Scatter plot example
Let’s see from a business problem, a resolved example of a scatter diagram for the quality area.
Imagine that a lithographic company is opening a new production area for poster printing, and at this moment it is doing all the trials and tests to determine the amount of ink of each color that the machines should have.
As an initial test, they have decided to establish the ratio of printing errors according to the degree of filling of the ink containers of the machine.
Well, defined the situation, we start from step 2 :
The variables to study for this example of a quality scatter plot are:
- Ink quantity in liters
- Number of printing errors
For step 3 , we begin to collect the variables. In our case, the quality control department does 50 runs or tests for 5 continuous days.
The results, below:
For step 4 we place the axes according to the variables we have. Since the number of errors influence by the amount of ink, we place it as the y-axis. Therefore, the x-axis is the amount of ink. Now yes, we do the scatter plot.

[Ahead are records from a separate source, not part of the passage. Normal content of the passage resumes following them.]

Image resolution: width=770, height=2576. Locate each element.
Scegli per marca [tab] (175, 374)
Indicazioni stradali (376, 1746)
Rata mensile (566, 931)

Step 5 : We determine the correlation coefficient. In excel we calculate it with the formula COEF.DE.CORREL. For our worked example we get 0.94, is this reflected in the graph? Of course, yes, notice that the dots are very close to each other, which indicates that the values are strongly correlated, that is, the relationship between an increase in the liters of ink, directly impacts the number of errors in the poster printing. In fact it becomes clear if we look at the table, there are no big jumps between data if we look at the number of errors.
Step 6 : We analyze. Obviously there is a strong positive relationship between the amount of ink that the machine tube has with and the number of errors generated in the printing of posters. A next step for a problem of this type would be to find a way to take advantage of the remaining capacity of the machine, for example to use more and smaller tubes.
Hope you might have understood How to Make a Scatter Plot in Excel with easy steps. If you still facing problems in making scatter Plot in Excel then let us know in comment.